▸ **Given information**
*** Block opens ***

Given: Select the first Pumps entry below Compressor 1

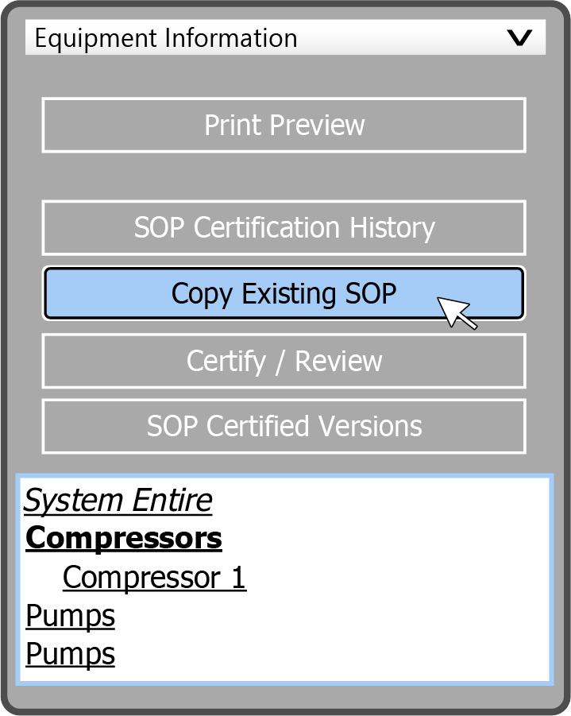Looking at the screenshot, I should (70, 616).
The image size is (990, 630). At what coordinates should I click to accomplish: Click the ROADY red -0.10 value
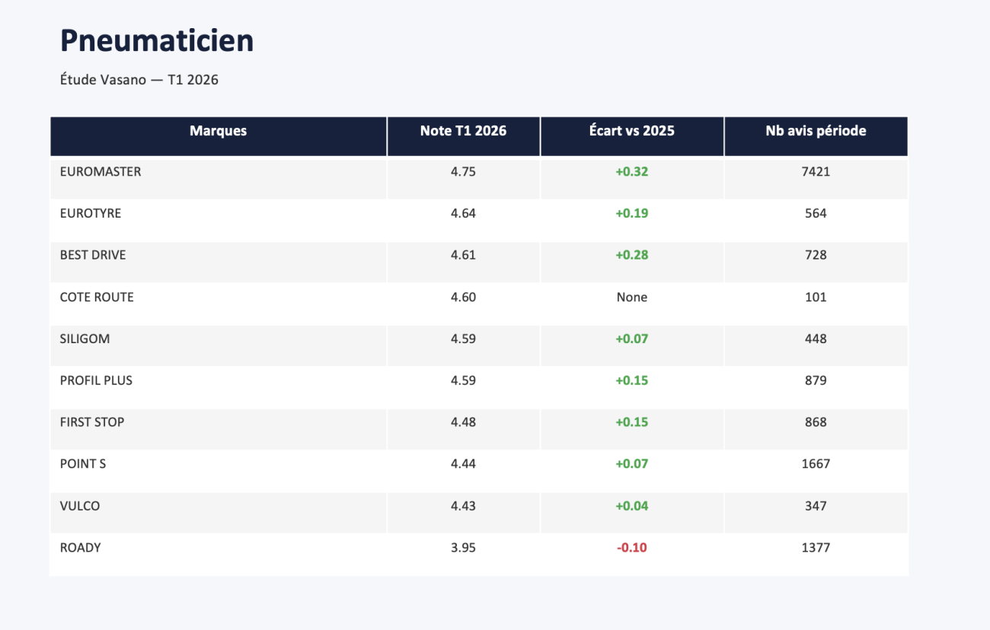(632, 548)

*** Block closes ***
*** Block opens ***

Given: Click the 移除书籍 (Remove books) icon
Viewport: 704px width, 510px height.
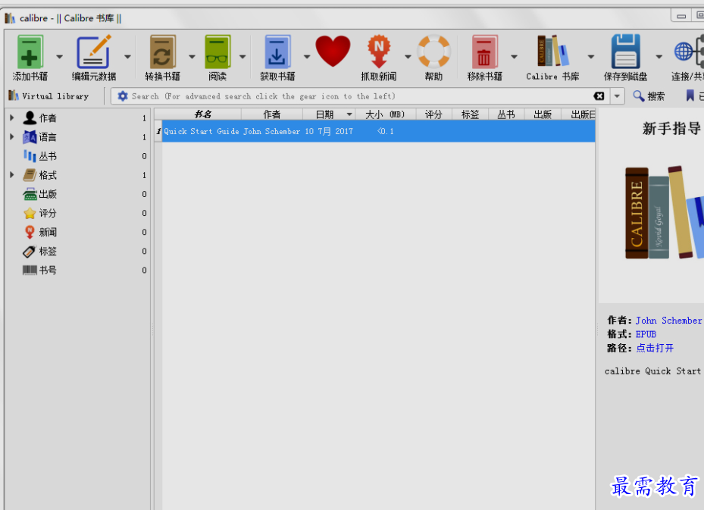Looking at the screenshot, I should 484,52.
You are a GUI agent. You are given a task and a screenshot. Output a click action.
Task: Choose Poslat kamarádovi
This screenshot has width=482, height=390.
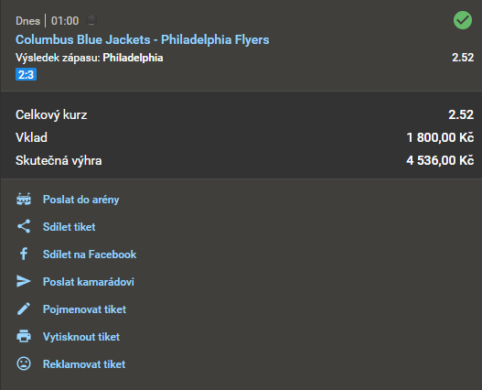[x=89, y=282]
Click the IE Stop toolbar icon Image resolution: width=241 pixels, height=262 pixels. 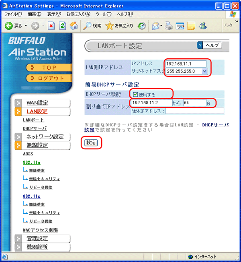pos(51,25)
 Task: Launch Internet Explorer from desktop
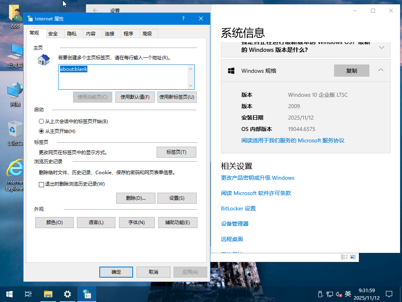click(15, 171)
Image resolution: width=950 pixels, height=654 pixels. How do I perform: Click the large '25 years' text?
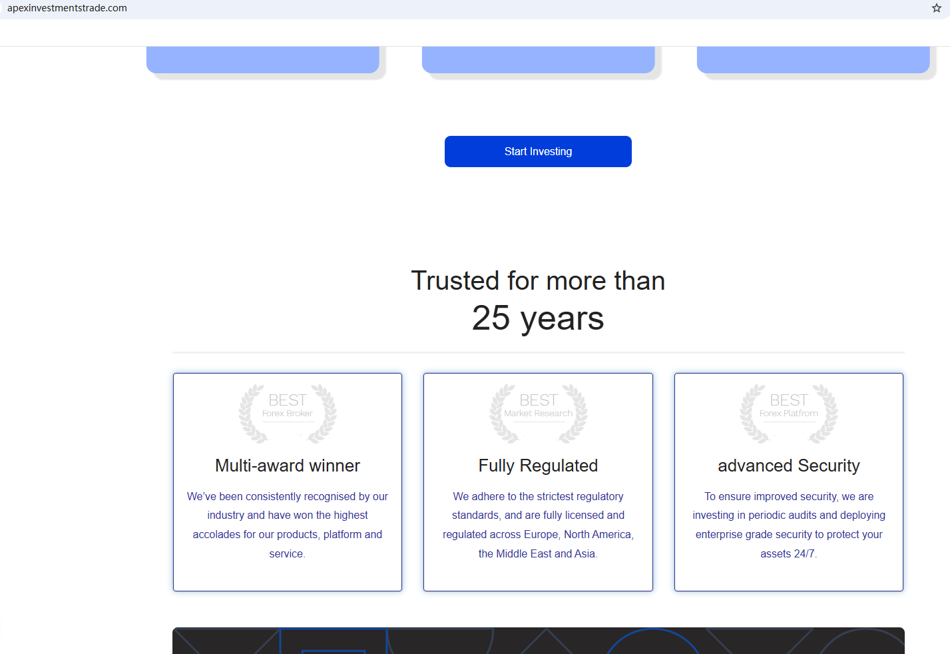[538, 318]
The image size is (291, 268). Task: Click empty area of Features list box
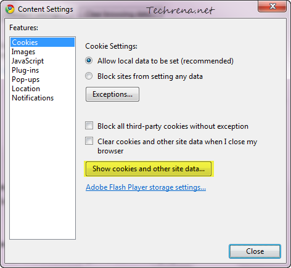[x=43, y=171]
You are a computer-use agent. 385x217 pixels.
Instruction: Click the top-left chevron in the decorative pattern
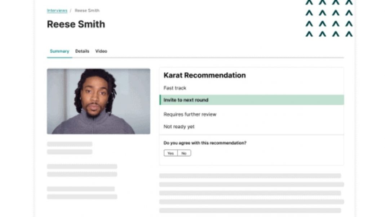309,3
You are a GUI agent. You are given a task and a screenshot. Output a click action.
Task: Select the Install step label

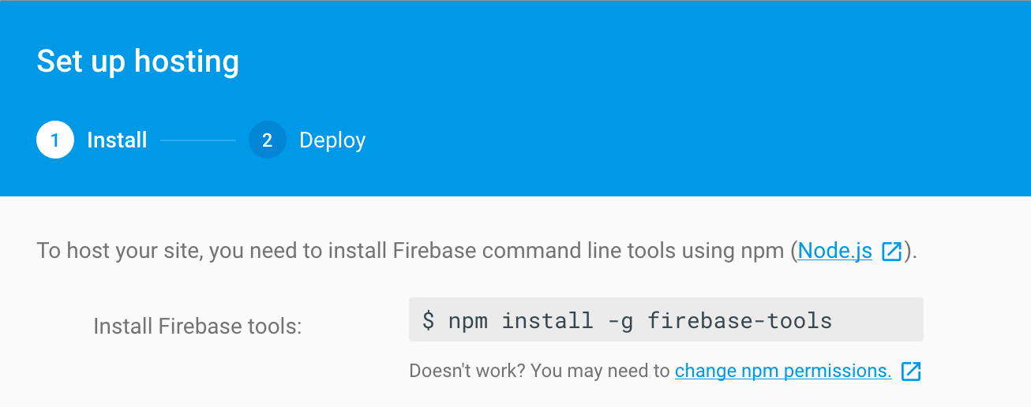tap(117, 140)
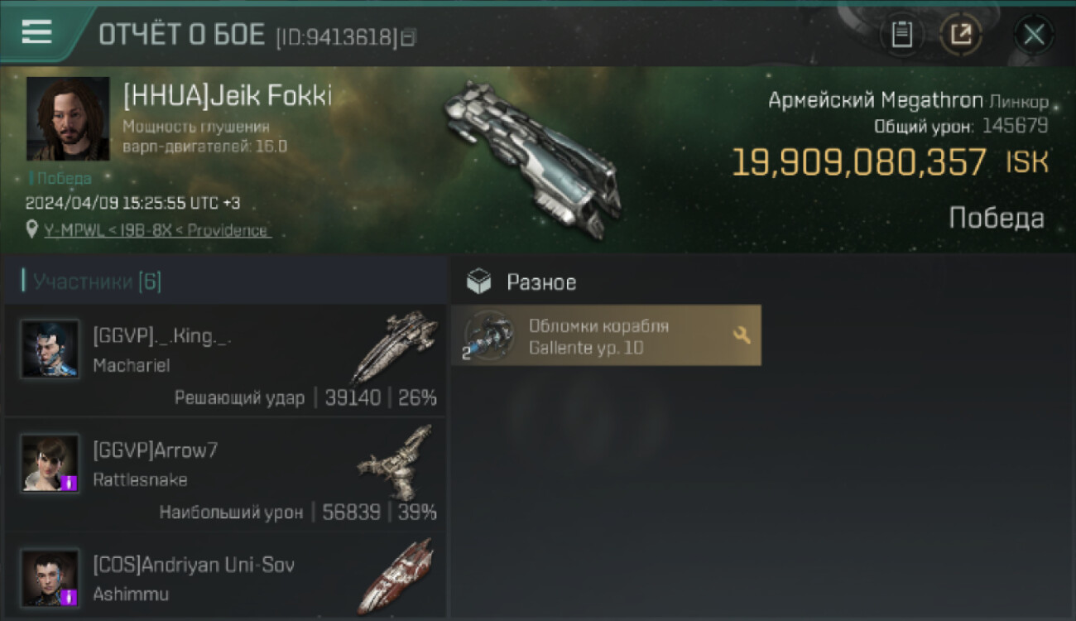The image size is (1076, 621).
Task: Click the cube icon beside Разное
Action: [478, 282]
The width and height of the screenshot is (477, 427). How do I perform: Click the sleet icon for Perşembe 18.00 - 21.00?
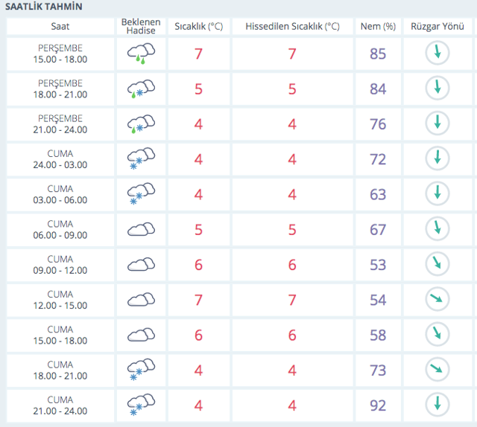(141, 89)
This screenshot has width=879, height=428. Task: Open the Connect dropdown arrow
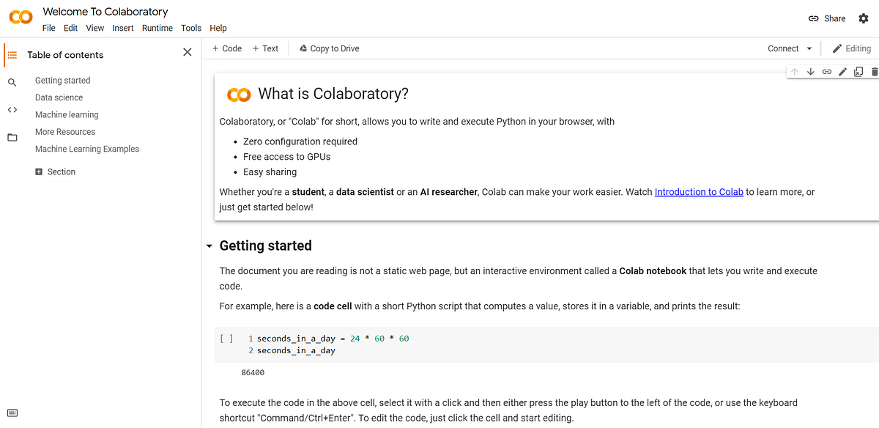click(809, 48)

*** Block closes ***

▸ **Task brief**
Although the records above contain pictures, the copy should not; retype exactly the lines from the one containing "Given: Click the 移除书籍 (Remove books) icon" through the one containing "Task: Choose Poslat kamarádovi".

▸ **Written response**
Given: Click the 移除书籍 (Remove books) icon
Viewport: 704px width, 510px height.
Looking at the screenshot, I should 484,52.
You are a GUI agent. You are given a task and a screenshot. Output a click action.
Task: Choose Poslat kamarádovi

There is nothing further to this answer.